Opinion 2005-9
(July 2005)

The inquirer has asked our opinion as to whether in the circumstances described below, he can continue to represent his client.

The inquirer is a lawyer whose practice is confined to representations of persons before the Immigration Courts. While only licensed to practice in New York, the inquirer practices in Pennsylvania. He is not obligated to be admitted to the Pennsylvania Bar because his practice is limited to a strictly federal setting. Based upon Pennsylvania Rule of Professional Conduct (the “Rules”) 8.5a & b, the Committee believes that Pennsylvania Rules govern the conduct in this situation. However, as Rule 8.5a points out, “…A lawyer may be subject to the disciplinary authority of both this jurisdiction and another jurisdiction for the same conduct.” As such the Committee advises the inquirer to also seek an opinion in New York, as its Rules might provide that the inquirer’s conduct, even though occurring in Pennsylvania, is also subject to the New York rules.

In 2004, the inquirer was contacted by another immigration attorney. That immigration attorney (referred to herein as "A") identified herself as such and explained that she had a boyfriend, with whom she had had a child, who faced a possible deportation from the United States and who needed representation in connection with the deportation proceeding. After several discussions between A and either the inquirer or members of his staff, the inquirer met alone with the prospective client (referred to herein as "B"), and agreed to undertake B's representation in connection with the deportation proceeding.

Throughout the period of time that he has been representing B, the inquirer has been having regular discussions with A regarding the matter. It appears that sometimes these conversations have been for the purpose of obtaining information necessary to represent B and other times they have been for the purpose of conveying information to B through A.

During the course of representation, B, during a meeting with the inquirer, explained that he and A had had a dispute during which A had struck him and that there were criminal charges pending against A because of that incident. The inquirer advised B regarding certain steps B should take as a consequence of that incident and brought the physical altercation to the attention of the immigration judge.

The inquirer then received a phone call from A, who told him that she had heard that he was going to file a "fraudulent" petition in B's case. The inquirer declined to discuss the matter with A.

The inquirer does not state that A asserted a position that the inquirer could not continue to represent B due to a conflict, but the inquirer seeks our opinion as to whether or not a conflict of interest prevents him from continuing to represent B in his immigration matters in a manner adverse to A.

Rule 1.7 bars a representation where the representation of one client will be directly adverse to another client or where there is significant risk that the representation of one or more clients will be materially limited by the lawyer’s responsibility to another client, a former client, or a third person or by a personal interest in the lawyer.

The initial question that must be confronted in these cases is the identity of the possible client or clients involved and confirmation of their status as clients or not as clients.
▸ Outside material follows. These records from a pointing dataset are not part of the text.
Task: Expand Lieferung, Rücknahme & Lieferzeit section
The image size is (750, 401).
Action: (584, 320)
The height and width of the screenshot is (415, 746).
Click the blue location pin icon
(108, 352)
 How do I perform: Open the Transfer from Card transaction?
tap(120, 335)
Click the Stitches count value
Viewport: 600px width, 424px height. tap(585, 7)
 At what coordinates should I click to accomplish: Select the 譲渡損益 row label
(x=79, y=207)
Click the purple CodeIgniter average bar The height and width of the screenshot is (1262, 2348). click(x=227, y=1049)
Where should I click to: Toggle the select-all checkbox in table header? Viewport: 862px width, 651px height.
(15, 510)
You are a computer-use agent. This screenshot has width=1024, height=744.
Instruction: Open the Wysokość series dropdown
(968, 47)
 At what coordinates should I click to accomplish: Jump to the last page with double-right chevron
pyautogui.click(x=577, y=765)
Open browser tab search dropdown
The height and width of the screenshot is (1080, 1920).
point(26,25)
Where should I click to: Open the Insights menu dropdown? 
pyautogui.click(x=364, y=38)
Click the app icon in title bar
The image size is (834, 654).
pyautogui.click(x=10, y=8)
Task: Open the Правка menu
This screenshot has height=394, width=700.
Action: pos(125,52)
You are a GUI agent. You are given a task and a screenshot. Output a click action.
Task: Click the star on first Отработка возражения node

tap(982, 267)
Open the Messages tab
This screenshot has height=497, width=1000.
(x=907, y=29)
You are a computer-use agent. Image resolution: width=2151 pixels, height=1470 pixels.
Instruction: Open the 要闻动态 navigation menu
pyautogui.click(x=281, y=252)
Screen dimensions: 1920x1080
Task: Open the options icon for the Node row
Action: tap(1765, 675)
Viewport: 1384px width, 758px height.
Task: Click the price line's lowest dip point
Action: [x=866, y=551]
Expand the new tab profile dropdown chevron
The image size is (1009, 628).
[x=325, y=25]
The inquirer does not believe A was his client, but even where a lawyer does not believe an attorney-client relationship exists, a person might reasonably believe, under all the facts and circumstances, that he or she is being represented by that lawyer and thereby create an attorney-client relationship.

In our view, however, A could not have reasonably believed that in this case, and the only client of the inquirer under the facts presented is B. Although the inquirer was initially consulted by A and spoke repeatedly with A about the representation, it is clear that the inquirer had no understanding he was representing A and, for the reasons stated above, perhaps even more importantly, there is no basis for A having had an understanding that the inquirer was representing her. A is herself a lawyer, actually works in the field of immigration law and at some point during the course of the relationship, even informed the inquirer that she had her own lawyer looking after her interests in connection with the immigration matter. Had she been under the impression she was being represented by the inquirer, she clearly would not have engaged other counsel. Accordingly, we do not believe the A is or was a client of the inquirer and therefore there is no conflict of interest.

That does not entirely end the matter, since it is possible that there may be a conflict of interest under 1.7 where the responsibilities of the lawyer to a client might be compromised by his relationship with a person not his client, either a former client or a third-person, or a personal interest of the lawyer. In this case, however, we do not see any reason to believe that is so. If A must be characterized somehow, she would appear to be a referring lawyer, who arranged for B to have counsel. As such, she was periodically kept apprised of the situation with regard to B's case, but that appears to be A's only relationship with the inquirer and it seems to us that is ancillary and entirely subservient to his relationship to B as his client. There is nothing about the relationship between her as referring counsel and the inquirer that limits his ability to represent B. Accordingly, we do not see any basis for a bar to the continued representation of B by the inquirer.